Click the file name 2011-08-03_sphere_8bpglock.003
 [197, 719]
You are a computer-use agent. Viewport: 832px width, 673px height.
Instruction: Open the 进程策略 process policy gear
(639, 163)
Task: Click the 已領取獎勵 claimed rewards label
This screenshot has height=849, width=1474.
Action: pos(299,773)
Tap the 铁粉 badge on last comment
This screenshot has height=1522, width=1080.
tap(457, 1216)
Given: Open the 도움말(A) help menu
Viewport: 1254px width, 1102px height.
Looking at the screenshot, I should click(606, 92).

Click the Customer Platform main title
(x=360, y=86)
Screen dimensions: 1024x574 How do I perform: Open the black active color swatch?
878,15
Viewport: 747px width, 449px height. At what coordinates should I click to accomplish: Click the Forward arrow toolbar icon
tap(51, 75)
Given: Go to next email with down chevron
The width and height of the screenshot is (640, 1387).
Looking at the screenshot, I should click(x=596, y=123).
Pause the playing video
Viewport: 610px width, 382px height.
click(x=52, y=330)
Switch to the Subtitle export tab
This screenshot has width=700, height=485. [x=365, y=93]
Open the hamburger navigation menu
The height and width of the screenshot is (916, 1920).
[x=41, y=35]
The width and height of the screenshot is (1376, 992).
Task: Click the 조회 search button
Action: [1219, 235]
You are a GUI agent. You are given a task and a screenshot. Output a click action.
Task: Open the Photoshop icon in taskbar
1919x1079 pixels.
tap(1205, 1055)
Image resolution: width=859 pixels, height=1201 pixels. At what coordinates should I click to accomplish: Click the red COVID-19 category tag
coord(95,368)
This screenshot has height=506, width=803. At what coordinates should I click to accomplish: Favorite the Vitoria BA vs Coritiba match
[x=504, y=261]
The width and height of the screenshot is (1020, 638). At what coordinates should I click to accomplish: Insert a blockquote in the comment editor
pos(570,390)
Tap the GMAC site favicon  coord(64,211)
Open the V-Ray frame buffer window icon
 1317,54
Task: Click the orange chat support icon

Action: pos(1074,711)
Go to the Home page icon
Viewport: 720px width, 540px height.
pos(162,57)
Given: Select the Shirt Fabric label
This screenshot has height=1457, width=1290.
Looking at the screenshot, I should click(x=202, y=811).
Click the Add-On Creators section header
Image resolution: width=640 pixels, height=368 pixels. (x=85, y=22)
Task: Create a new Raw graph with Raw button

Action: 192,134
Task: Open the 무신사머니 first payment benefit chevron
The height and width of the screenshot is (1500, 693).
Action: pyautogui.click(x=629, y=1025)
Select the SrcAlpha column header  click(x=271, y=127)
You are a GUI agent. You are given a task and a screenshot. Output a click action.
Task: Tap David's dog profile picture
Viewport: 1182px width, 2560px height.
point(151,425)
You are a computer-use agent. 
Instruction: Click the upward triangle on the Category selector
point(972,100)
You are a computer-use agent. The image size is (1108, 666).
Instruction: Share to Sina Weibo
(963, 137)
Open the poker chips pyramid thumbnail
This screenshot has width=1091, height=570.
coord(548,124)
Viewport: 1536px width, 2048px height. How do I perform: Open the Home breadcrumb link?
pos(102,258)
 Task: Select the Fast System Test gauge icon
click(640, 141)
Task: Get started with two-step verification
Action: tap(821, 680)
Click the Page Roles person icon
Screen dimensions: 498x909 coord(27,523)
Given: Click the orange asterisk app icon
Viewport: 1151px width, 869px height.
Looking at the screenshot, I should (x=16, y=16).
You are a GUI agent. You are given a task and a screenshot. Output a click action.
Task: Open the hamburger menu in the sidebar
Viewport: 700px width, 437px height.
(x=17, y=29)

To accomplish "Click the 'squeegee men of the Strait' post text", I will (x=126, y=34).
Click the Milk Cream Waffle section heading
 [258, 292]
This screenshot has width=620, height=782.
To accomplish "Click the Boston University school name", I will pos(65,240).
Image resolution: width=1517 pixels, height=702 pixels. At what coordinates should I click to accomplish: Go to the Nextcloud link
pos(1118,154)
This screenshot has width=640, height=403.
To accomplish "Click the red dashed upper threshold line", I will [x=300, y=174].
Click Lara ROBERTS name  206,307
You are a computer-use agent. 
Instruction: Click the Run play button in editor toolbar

☆ ☆ ☆ ☆

### ACTIVITY
Set down all of the entries again, keeping every line exactly as it is.

### SOLUTION TO THIS PROBLEM
Click the file name 2011-08-03_sphere_8bpglock.003
 [197, 719]
You are a computer-use agent. Viewport: 832px width, 673px height.
Instruction: Open the 进程策略 process policy gear
(639, 163)
Task: Click the 已領取獎勵 claimed rewards label
This screenshot has height=849, width=1474.
Action: pos(299,773)
Tap the 铁粉 badge on last comment
This screenshot has height=1522, width=1080.
tap(457, 1216)
Given: Open the 도움말(A) help menu
Viewport: 1254px width, 1102px height.
Looking at the screenshot, I should click(606, 92).

Click the Customer Platform main title
(x=360, y=86)
Screen dimensions: 1024x574 How do I perform: Open the black active color swatch?
878,15
Viewport: 747px width, 449px height. At what coordinates should I click to accomplish: Click the Forward arrow toolbar icon
tap(51, 75)
Given: Go to next email with down chevron
The width and height of the screenshot is (640, 1387).
Looking at the screenshot, I should click(x=596, y=123).
Pause the playing video
Viewport: 610px width, 382px height.
click(x=52, y=330)
Switch to the Subtitle export tab
This screenshot has width=700, height=485. [x=365, y=93]
Open the hamburger navigation menu
The height and width of the screenshot is (916, 1920).
[x=41, y=35]
The width and height of the screenshot is (1376, 992).
Task: Click the 조회 search button
Action: [1219, 235]
You are a GUI agent. You are given a task and a screenshot. Output a click action.
Task: Open the Photoshop icon in taskbar
1919x1079 pixels.
tap(1205, 1055)
Image resolution: width=859 pixels, height=1201 pixels. At what coordinates should I click to accomplish: Click the red COVID-19 category tag
coord(95,368)
This screenshot has height=506, width=803. At what coordinates should I click to accomplish: Favorite the Vitoria BA vs Coritiba match
[x=504, y=261]
The width and height of the screenshot is (1020, 638). At what coordinates should I click to accomplish: Insert a blockquote in the comment editor
pos(570,390)
Tap the GMAC site favicon  coord(64,211)
Open the V-Ray frame buffer window icon
 1317,54
Task: Click the orange chat support icon

Action: pos(1074,711)
Go to the Home page icon
Viewport: 720px width, 540px height.
pos(162,57)
Given: Select the Shirt Fabric label
This screenshot has height=1457, width=1290.
Looking at the screenshot, I should click(x=202, y=811).
Click the Add-On Creators section header
Image resolution: width=640 pixels, height=368 pixels. (x=85, y=22)
Task: Create a new Raw graph with Raw button

Action: 192,134
Task: Open the 무신사머니 first payment benefit chevron
The height and width of the screenshot is (1500, 693).
Action: pyautogui.click(x=629, y=1025)
Select the SrcAlpha column header  click(x=271, y=127)
You are a GUI agent. You are given a task and a screenshot. Output a click action.
Task: Tap David's dog profile picture
Viewport: 1182px width, 2560px height.
point(151,425)
You are a computer-use agent. 
Instruction: Click the upward triangle on the Category selector
point(972,100)
You are a computer-use agent. The image size is (1108, 666).
Instruction: Share to Sina Weibo
(963, 137)
Open the poker chips pyramid thumbnail
This screenshot has width=1091, height=570.
coord(548,124)
Viewport: 1536px width, 2048px height. How do I perform: Open the Home breadcrumb link?
pos(102,258)
 Task: Select the Fast System Test gauge icon
click(640, 141)
Task: Get started with two-step verification
Action: tap(821, 680)
Click the Page Roles person icon
Screen dimensions: 498x909 coord(27,523)
Given: Click the orange asterisk app icon
Viewport: 1151px width, 869px height.
Looking at the screenshot, I should (x=16, y=16).
You are a GUI agent. You are given a task and a screenshot. Output a click action.
Task: Open the hamburger menu in the sidebar
Viewport: 700px width, 437px height.
(x=17, y=29)

To accomplish "Click the 'squeegee men of the Strait' post text", I will (x=126, y=34).
Click the Milk Cream Waffle section heading
 [258, 292]
This screenshot has width=620, height=782.
To accomplish "Click the Boston University school name", I will pos(65,240).
Image resolution: width=1517 pixels, height=702 pixels. At what coordinates should I click to accomplish: Go to the Nextcloud link
pos(1118,154)
This screenshot has width=640, height=403.
To accomplish "Click the red dashed upper threshold line", I will [x=300, y=174].
Click Lara ROBERTS name  206,307
You are a computer-use agent. 
Instruction: Click the Run play button in editor toolbar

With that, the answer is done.